> **What the task requires**
With no additions or omissions, print the listing that follows.

──────── Extracted entries ────────

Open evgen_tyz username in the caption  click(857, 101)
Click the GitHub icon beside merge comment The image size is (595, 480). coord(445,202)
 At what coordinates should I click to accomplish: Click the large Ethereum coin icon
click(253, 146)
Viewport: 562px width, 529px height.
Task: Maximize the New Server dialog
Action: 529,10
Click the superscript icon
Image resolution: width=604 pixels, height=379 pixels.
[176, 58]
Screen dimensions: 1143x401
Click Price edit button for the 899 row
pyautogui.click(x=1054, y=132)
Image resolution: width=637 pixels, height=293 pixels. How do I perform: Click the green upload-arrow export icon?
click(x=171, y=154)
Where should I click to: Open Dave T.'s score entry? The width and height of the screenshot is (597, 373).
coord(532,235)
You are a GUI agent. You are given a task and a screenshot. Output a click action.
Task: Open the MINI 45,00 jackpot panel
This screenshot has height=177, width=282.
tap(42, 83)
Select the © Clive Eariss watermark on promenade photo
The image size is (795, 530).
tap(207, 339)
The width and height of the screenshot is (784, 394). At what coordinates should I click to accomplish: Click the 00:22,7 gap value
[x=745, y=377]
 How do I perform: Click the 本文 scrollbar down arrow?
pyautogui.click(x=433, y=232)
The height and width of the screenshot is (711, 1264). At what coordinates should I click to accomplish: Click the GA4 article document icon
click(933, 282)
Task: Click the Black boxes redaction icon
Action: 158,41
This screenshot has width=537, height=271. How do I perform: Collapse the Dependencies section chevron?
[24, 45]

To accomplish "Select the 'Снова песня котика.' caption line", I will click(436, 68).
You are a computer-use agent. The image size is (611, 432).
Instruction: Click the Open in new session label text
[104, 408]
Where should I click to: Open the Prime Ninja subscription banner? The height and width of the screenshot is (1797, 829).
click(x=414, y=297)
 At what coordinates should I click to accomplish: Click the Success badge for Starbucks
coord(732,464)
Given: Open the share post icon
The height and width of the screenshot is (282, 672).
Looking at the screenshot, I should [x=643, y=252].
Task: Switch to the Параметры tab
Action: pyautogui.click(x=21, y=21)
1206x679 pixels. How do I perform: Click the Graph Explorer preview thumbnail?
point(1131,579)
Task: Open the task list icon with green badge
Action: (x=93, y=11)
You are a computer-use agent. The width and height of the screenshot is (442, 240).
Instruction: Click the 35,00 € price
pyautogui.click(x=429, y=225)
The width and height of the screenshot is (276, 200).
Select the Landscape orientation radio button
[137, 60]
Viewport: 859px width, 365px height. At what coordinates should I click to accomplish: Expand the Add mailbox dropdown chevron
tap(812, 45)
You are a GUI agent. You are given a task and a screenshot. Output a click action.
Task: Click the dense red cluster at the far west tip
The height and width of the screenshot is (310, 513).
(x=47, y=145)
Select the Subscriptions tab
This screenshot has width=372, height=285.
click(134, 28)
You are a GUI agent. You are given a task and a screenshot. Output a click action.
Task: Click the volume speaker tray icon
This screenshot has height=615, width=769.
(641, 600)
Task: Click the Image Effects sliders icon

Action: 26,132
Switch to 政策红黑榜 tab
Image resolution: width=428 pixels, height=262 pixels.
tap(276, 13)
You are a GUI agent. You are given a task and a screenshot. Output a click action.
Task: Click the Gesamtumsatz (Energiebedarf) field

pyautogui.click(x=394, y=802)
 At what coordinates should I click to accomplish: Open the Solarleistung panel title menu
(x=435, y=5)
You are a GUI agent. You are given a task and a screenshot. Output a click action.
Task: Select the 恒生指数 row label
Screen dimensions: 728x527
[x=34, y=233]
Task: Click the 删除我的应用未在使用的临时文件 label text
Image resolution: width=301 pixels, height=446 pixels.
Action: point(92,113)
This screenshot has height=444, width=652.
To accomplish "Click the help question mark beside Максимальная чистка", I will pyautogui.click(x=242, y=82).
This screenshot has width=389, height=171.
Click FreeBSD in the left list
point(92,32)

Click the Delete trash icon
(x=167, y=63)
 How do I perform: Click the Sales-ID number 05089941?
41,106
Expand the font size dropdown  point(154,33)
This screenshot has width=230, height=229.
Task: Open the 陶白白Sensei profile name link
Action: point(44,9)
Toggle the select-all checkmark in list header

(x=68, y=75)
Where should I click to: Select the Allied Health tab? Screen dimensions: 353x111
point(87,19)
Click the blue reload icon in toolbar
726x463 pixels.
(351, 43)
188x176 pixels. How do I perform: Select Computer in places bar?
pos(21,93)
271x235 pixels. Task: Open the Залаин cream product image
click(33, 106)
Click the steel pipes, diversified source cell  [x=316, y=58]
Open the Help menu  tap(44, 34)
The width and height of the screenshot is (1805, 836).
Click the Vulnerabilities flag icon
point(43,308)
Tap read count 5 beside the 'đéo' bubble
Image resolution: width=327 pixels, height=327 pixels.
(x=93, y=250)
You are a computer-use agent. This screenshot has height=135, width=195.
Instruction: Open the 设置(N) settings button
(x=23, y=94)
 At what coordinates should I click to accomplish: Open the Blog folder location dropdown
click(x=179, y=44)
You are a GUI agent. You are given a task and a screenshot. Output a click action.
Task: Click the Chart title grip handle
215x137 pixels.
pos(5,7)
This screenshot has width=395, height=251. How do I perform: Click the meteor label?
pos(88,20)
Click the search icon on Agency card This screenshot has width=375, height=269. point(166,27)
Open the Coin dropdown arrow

────────

> **Result for this task**
Open evgen_tyz username in the caption  click(857, 101)
Click the GitHub icon beside merge comment The image size is (595, 480). coord(445,202)
 At what coordinates should I click to accomplish: Click the large Ethereum coin icon
click(253, 146)
Viewport: 562px width, 529px height.
Task: Maximize the New Server dialog
Action: 529,10
Click the superscript icon
Image resolution: width=604 pixels, height=379 pixels.
[176, 58]
Screen dimensions: 1143x401
Click Price edit button for the 899 row
pyautogui.click(x=1054, y=132)
Image resolution: width=637 pixels, height=293 pixels. How do I perform: Click the green upload-arrow export icon?
click(x=171, y=154)
Where should I click to: Open Dave T.'s score entry? The width and height of the screenshot is (597, 373).
coord(532,235)
You are a GUI agent. You are given a task and a screenshot. Output a click action.
Task: Open the MINI 45,00 jackpot panel
This screenshot has height=177, width=282.
tap(42, 83)
Select the © Clive Eariss watermark on promenade photo
The image size is (795, 530).
tap(207, 339)
The width and height of the screenshot is (784, 394). At what coordinates should I click to accomplish: Click the 00:22,7 gap value
[x=745, y=377]
 How do I perform: Click the 本文 scrollbar down arrow?
pyautogui.click(x=433, y=232)
The height and width of the screenshot is (711, 1264). At what coordinates should I click to accomplish: Click the GA4 article document icon
click(933, 282)
Task: Click the Black boxes redaction icon
Action: 158,41
This screenshot has width=537, height=271. How do I perform: Collapse the Dependencies section chevron?
[24, 45]

To accomplish "Select the 'Снова песня котика.' caption line", I will click(436, 68).
You are a computer-use agent. The image size is (611, 432).
Instruction: Click the Open in new session label text
[104, 408]
Where should I click to: Open the Prime Ninja subscription banner? The height and width of the screenshot is (1797, 829).
click(x=414, y=297)
 At what coordinates should I click to accomplish: Click the Success badge for Starbucks
coord(732,464)
Given: Open the share post icon
The height and width of the screenshot is (282, 672).
Looking at the screenshot, I should [x=643, y=252].
Task: Switch to the Параметры tab
Action: pyautogui.click(x=21, y=21)
1206x679 pixels. How do I perform: Click the Graph Explorer preview thumbnail?
point(1131,579)
Task: Open the task list icon with green badge
Action: (x=93, y=11)
You are a computer-use agent. The width and height of the screenshot is (442, 240).
Instruction: Click the 35,00 € price
pyautogui.click(x=429, y=225)
The width and height of the screenshot is (276, 200).
Select the Landscape orientation radio button
[137, 60]
Viewport: 859px width, 365px height. At what coordinates should I click to accomplish: Expand the Add mailbox dropdown chevron
tap(812, 45)
You are a GUI agent. You are given a task and a screenshot. Output a click action.
Task: Click the dense red cluster at the far west tip
The height and width of the screenshot is (310, 513).
(x=47, y=145)
Select the Subscriptions tab
This screenshot has width=372, height=285.
click(134, 28)
You are a GUI agent. You are given a task and a screenshot. Output a click action.
Task: Click the volume speaker tray icon
This screenshot has height=615, width=769.
(641, 600)
Task: Click the Image Effects sliders icon

Action: 26,132
Switch to 政策红黑榜 tab
Image resolution: width=428 pixels, height=262 pixels.
tap(276, 13)
You are a GUI agent. You are given a task and a screenshot. Output a click action.
Task: Click the Gesamtumsatz (Energiebedarf) field

pyautogui.click(x=394, y=802)
 At what coordinates should I click to accomplish: Open the Solarleistung panel title menu
(x=435, y=5)
You are a GUI agent. You are given a task and a screenshot. Output a click action.
Task: Select the 恒生指数 row label
Screen dimensions: 728x527
[x=34, y=233]
Task: Click the 删除我的应用未在使用的临时文件 label text
Image resolution: width=301 pixels, height=446 pixels.
Action: point(92,113)
This screenshot has height=444, width=652.
To accomplish "Click the help question mark beside Максимальная чистка", I will pyautogui.click(x=242, y=82).
This screenshot has width=389, height=171.
Click FreeBSD in the left list
point(92,32)

Click the Delete trash icon
(x=167, y=63)
 How do I perform: Click the Sales-ID number 05089941?
41,106
Expand the font size dropdown  point(154,33)
This screenshot has width=230, height=229.
Task: Open the 陶白白Sensei profile name link
Action: point(44,9)
Toggle the select-all checkmark in list header

(x=68, y=75)
Where should I click to: Select the Allied Health tab? Screen dimensions: 353x111
point(87,19)
Click the blue reload icon in toolbar
726x463 pixels.
(351, 43)
188x176 pixels. How do I perform: Select Computer in places bar?
pos(21,93)
271x235 pixels. Task: Open the Залаин cream product image
click(33, 106)
Click the steel pipes, diversified source cell  [x=316, y=58]
Open the Help menu  tap(44, 34)
The width and height of the screenshot is (1805, 836).
Click the Vulnerabilities flag icon
point(43,308)
Tap read count 5 beside the 'đéo' bubble
Image resolution: width=327 pixels, height=327 pixels.
(x=93, y=250)
You are a computer-use agent. This screenshot has height=135, width=195.
Instruction: Open the 设置(N) settings button
(x=23, y=94)
 At what coordinates should I click to accomplish: Open the Blog folder location dropdown
click(x=179, y=44)
You are a GUI agent. You are given a task and a screenshot. Output a click action.
Task: Click the Chart title grip handle
215x137 pixels.
pos(5,7)
This screenshot has width=395, height=251. How do I perform: Click the meteor label?
pos(88,20)
Click the search icon on Agency card This screenshot has width=375, height=269. point(166,27)
Open the Coin dropdown arrow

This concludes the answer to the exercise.